[Extract to read Boundary: Start]

Religious, priest and stigmatic
- Born: ca. 1420 Mantua, Italy
- Died: 5 October 1470 Vigevano, Province of Pavia, Italy
- Venerated in: Roman Catholic Church (Dominican Order)
- Beatified: 2 December 1625, Old Saint Peter's Basilica, Papal States by Pope Urban VIII
- Feast: 7 October

= Matthew Carreri =

15th-century Dominican friar

Matthew Carreri, (Matteo Carreri; ca 1420 - 5 October 1470) was a Dominican friar noted for the "austerity of his life." He was the spiritual instructor of Stephana de Quinzanis, and like her, an alleged stigmatic.

==Life==

He was born Giovanni Francesco Carreri in the city of Mantua sometime around 1420. He took the name Matthew when he entered the Dominican Order. His later success as a preacher was inarguable, attributable to the significant time he spent in spiritual exercises and meditation between preaching.

One of the major events in Carreri's life was his capture by a Turkish corsair, while on a voyage from Genoa to Pisa. When asked to explain their purpose for being on board the ship, Carreri spoke up so forcefully and convincingly that the captain set him and the two friars accompanying him free. The friar then saw that the pirates were still keeping a woman and her daughter captive, planning to sell them into slavery in Algeria. He proposed to the captain that they keep him in their place. So shocked was the pirate captain by Carreri's willingness to sacrifice himself that he freed all five captives.

Carreri was a very close associate of a noted Dominican tertiary, Stephana de Quinzanis, in her youth. He was responsible for her catechesis, and predicted that she would be his "spiritual heiress." The meaning of this statement was illuminated when Stephana also began to experience pains similar to Carreri's, which, according to those concerned, were the result of his devotion to the Passion of Christ.

Carreri's hagiography states that on 5 October 1470, he asked his superior for permission to die, and upon receiving this, he died.

==Veneration==

In 1482, Pope Sixtus IV authorised the solemn transfer of Matthew's relics and allowed formal liturgical celebration of Blessed Matthew Carreri's cultus.

[Extract to read Boundary: End]
[Information given Boundary: Start]

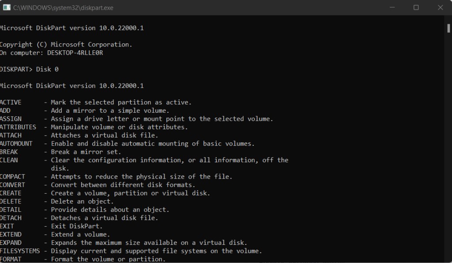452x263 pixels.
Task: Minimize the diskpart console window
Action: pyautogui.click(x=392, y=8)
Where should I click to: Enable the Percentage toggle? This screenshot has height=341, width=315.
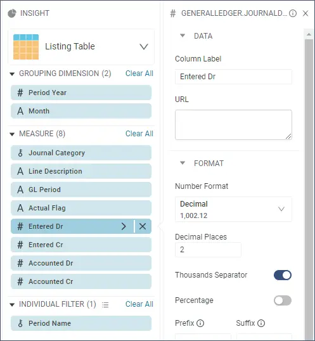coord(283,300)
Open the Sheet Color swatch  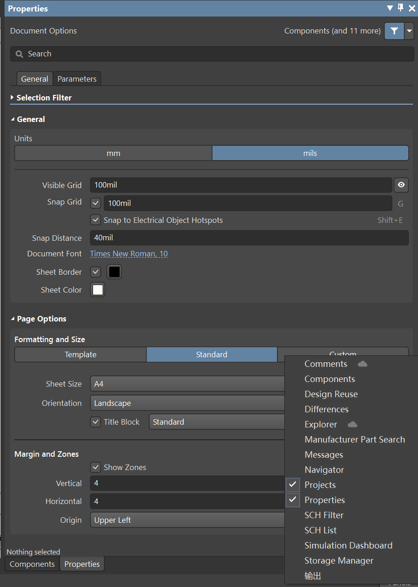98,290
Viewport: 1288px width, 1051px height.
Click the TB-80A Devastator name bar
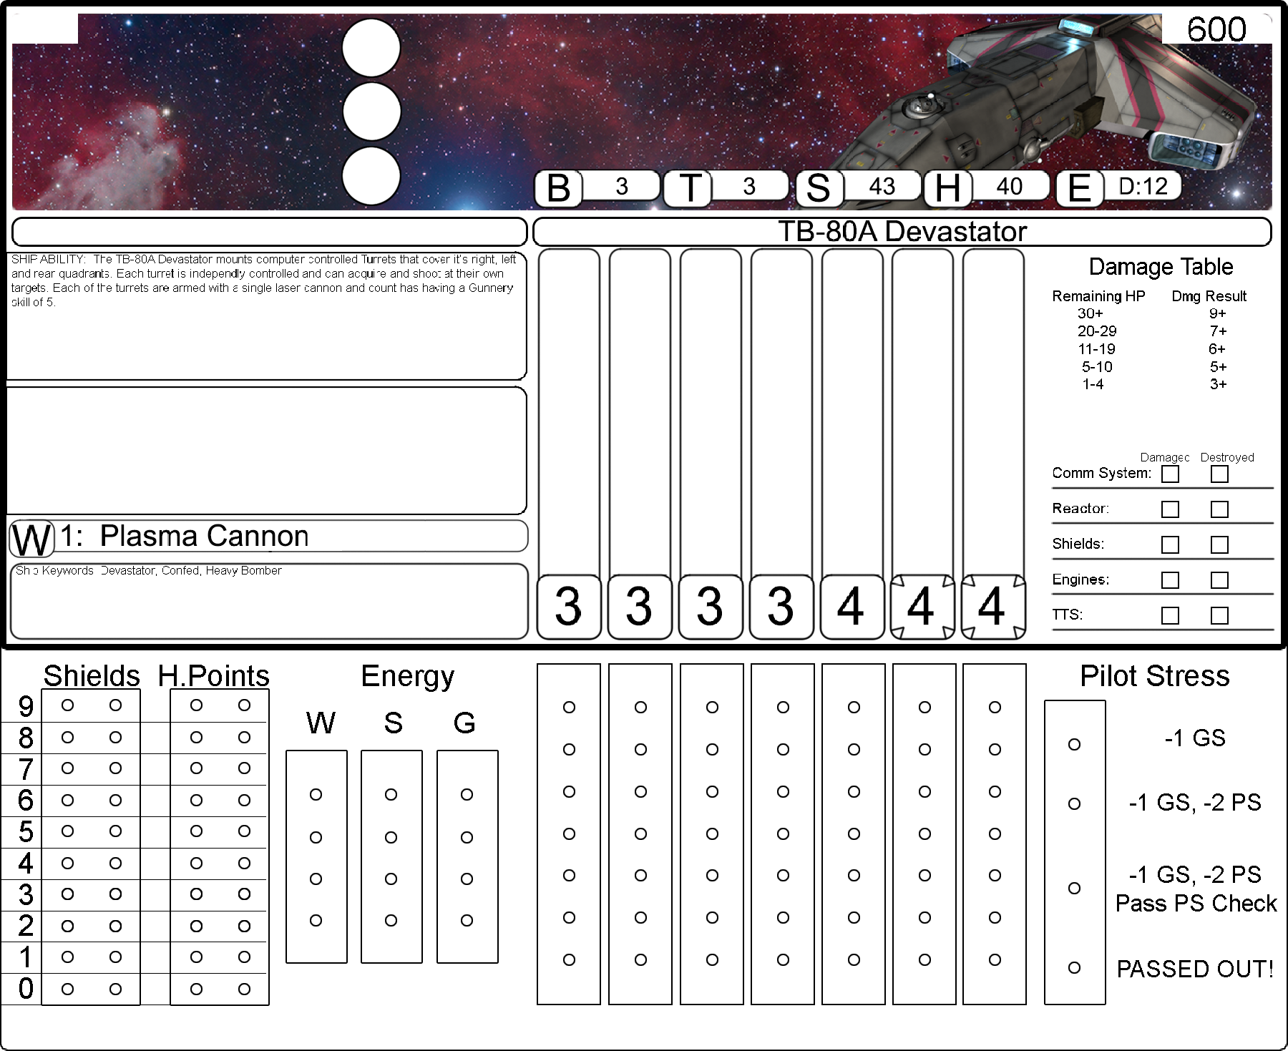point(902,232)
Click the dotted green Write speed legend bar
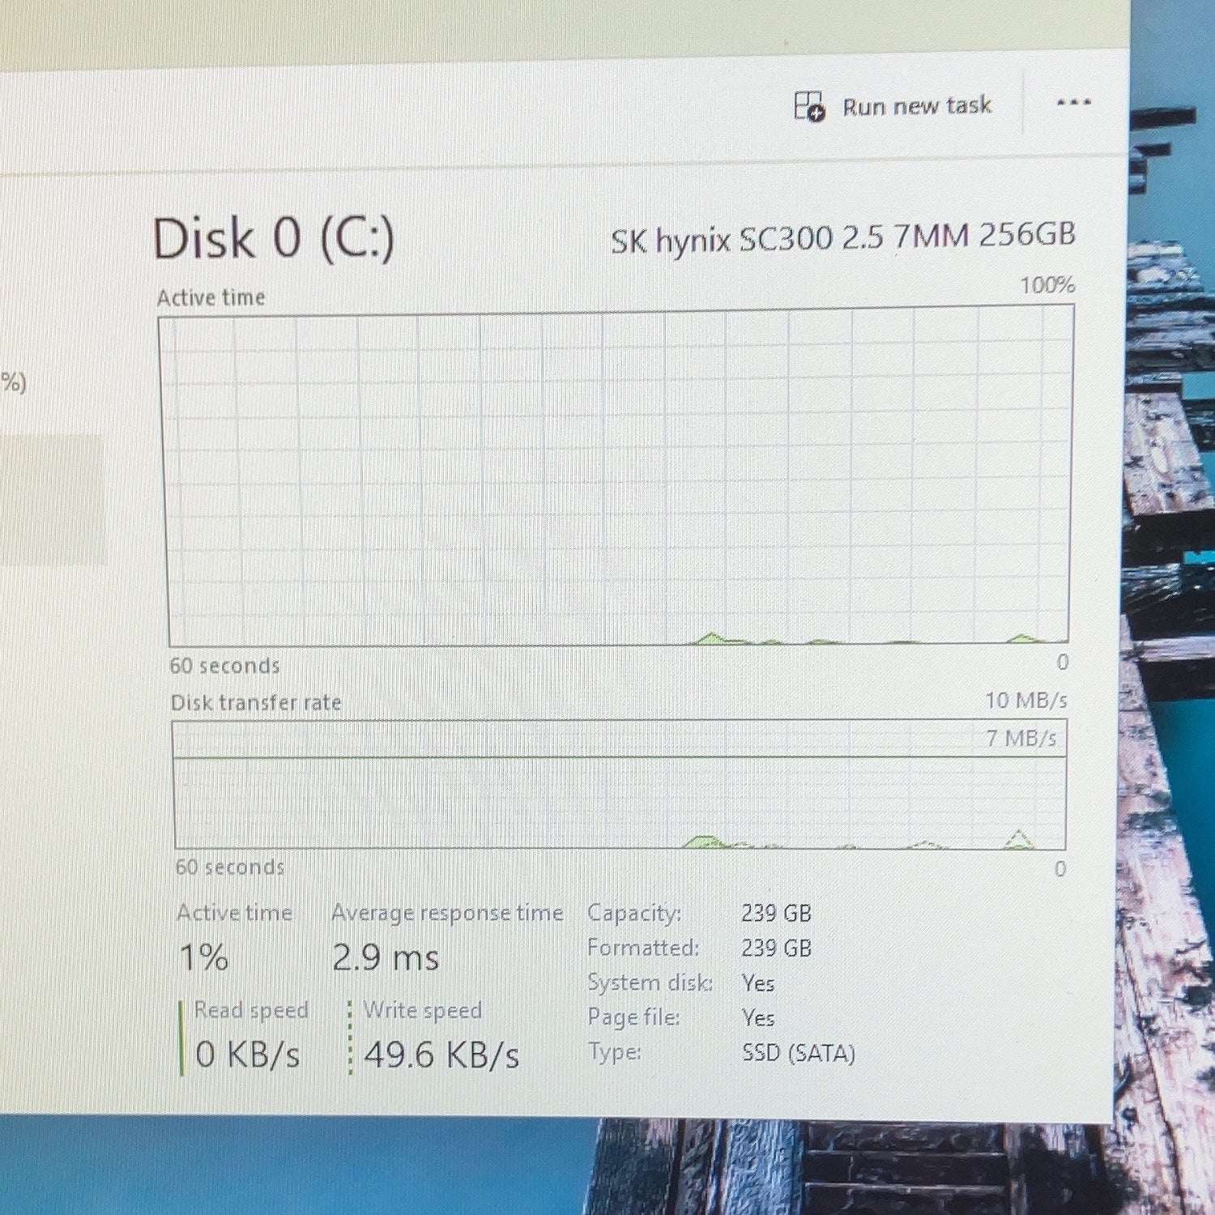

[Information given Boundary: End]

- [Problem 1] Using the text on Matthew Carreri, decide whether each statement agrees with it. (a) Carreri was born in Vigevano. (b) He took the name Matthew on entering the Dominican Order. (c) Pope Urban VIII authorised the solemn transfer of his relics.
- [Problem 2] According to the text on Matthew Carreri, why did the pirate captain free all five captives?

- [Solution 1]
(a) No: "He was born Giovanni Francesco Carreri in the city of Mantua sometime around 1420."
(b) Yes: "He took the name Matthew when he entered the Dominican Order."
(c) No: "In 1482, Pope Sixtus IV authorised the solemn transfer of Matthew's relics"

- [Solution 2] Carreri offered to stay captive in place of a woman and her daughter whom the pirates planned to sell into slavery in Algeria. The captain was so shocked by Carreri's willingness to sacrifice himself that he freed all five captives.